Task A:
Please answer these questions about the article on the Saudi arrests:
(i) How many princes were arrested?
(ii) Who heads the new anti-corruption committee?
(iii) In what year did floods devastate Jeddah?

Article:
What is there for Pakistan and Iran?

Saudi Arabia announced the arrest of 11 princes, including a prominent billionaire Prince Alwaleed bin Talal, and dozens of current and former ministers in a sweeping clean-up operation which sent tremors in the Kingdom and shocks around the world capitals. In a separate but related move, the Commander of the Saudi National Guard, once a leading contender to the throne, as well as the navy chief and the economy minister were replaced. Particularly significant were the arrests of billionaire Prince Al-Waleed bin Talal, two sons of late King Abdullah, particularly Prince Miteb, 65, who hoped for the position of crown prince. Private jets were grounded in Jeddah, possibly to prevent any high-profile figures from leaving.

These moves were reported immediately after a new anti-corruption committee, headed by Crown Prince Mohammed bin Salman (MBS), was established by a royal decree the same day. The arrests were made as a probe was launched into old cases such as floods that devastated the Red Sea city of Jeddah in 2009. What was described as move against corruption is however being generally regarded as gearing to consolidate grip following the tectonic shift of power to the family of King Salman bin Abdel Aziz.

Click-target data:
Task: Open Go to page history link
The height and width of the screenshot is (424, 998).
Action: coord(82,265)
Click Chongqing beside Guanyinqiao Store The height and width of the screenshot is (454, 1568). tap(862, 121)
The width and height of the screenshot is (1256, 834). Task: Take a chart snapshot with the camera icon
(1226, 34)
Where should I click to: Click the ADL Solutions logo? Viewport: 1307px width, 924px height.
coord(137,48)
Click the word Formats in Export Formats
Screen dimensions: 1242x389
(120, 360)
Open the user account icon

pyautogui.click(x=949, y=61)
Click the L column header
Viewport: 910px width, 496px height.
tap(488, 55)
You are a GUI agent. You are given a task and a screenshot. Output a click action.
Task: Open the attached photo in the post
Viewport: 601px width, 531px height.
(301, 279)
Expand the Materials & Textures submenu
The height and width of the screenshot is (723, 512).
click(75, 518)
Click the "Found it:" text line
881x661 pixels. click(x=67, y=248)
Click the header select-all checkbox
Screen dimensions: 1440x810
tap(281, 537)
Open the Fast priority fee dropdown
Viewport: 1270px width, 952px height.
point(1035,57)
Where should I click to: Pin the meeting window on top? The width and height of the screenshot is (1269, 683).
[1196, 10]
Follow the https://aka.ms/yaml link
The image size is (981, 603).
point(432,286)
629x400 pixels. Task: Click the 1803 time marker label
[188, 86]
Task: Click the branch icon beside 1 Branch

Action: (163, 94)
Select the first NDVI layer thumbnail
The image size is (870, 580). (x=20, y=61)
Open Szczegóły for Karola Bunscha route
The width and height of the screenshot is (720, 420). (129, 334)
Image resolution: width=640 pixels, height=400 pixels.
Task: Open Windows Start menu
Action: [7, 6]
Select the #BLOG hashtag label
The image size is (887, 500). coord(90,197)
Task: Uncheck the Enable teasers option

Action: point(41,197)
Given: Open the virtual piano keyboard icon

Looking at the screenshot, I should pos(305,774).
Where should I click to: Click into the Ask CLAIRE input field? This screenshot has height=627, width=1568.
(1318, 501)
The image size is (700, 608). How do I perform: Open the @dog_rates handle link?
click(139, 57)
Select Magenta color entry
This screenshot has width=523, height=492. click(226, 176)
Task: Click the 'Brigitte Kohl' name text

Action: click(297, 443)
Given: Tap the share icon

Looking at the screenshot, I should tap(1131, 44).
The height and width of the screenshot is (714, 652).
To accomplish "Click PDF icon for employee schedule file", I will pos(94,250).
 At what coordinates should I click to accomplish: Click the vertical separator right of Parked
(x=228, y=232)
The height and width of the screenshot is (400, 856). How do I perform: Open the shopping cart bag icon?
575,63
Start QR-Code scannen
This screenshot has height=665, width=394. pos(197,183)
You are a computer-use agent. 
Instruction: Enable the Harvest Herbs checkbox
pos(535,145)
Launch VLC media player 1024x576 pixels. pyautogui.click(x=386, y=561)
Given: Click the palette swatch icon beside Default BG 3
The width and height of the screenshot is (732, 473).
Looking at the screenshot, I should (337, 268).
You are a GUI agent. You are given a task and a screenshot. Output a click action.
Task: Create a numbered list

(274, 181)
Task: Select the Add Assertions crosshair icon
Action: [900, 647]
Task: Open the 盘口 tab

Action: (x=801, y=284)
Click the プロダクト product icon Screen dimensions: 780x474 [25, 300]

Task B:
Edit the rows from the line containing "Task: Click the branch icon beside 1 Branch" through the line containing "(x=228, y=232)", replacing "icon" with "symbol" and leaving everything else unchanged. Return only those lines.

Complete answer A:
(i) 11
(ii) Crown Prince Mohammed bin Salman (MBS)
(iii) 2009

Complete answer B:
Task: Click the branch symbol beside 1 Branch

Action: (163, 94)
Select the first NDVI layer thumbnail
The image size is (870, 580). (x=20, y=61)
Open Szczegóły for Karola Bunscha route
The width and height of the screenshot is (720, 420). (129, 334)
Image resolution: width=640 pixels, height=400 pixels.
Task: Open Windows Start menu
Action: [7, 6]
Select the #BLOG hashtag label
The image size is (887, 500). coord(90,197)
Task: Uncheck the Enable teasers option

Action: point(41,197)
Given: Open the virtual piano keyboard symbol

Looking at the screenshot, I should pos(305,774).
Where should I click to: Click into the Ask CLAIRE input field? This screenshot has height=627, width=1568.
(1318, 501)
The image size is (700, 608). How do I perform: Open the @dog_rates handle link?
click(139, 57)
Select Magenta color entry
This screenshot has width=523, height=492. click(226, 176)
Task: Click the 'Brigitte Kohl' name text

Action: click(297, 443)
Given: Tap the share symbol

Looking at the screenshot, I should tap(1131, 44).
The height and width of the screenshot is (714, 652).
To accomplish "Click PDF symbol for employee schedule file", I will pos(94,250).
 At what coordinates should I click to accomplish: Click the vertical separator right of Parked
(x=228, y=232)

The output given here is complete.